■ **Dataset**

== Segment start ==

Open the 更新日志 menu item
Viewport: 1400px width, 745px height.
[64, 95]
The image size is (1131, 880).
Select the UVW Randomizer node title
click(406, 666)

== Segment end ==

■ **Directions for this task**
Every line of the material must be returned exactly as it appears.

■ **Written response**
Open the 更新日志 menu item
Viewport: 1400px width, 745px height.
[64, 95]
The image size is (1131, 880).
Select the UVW Randomizer node title
click(406, 666)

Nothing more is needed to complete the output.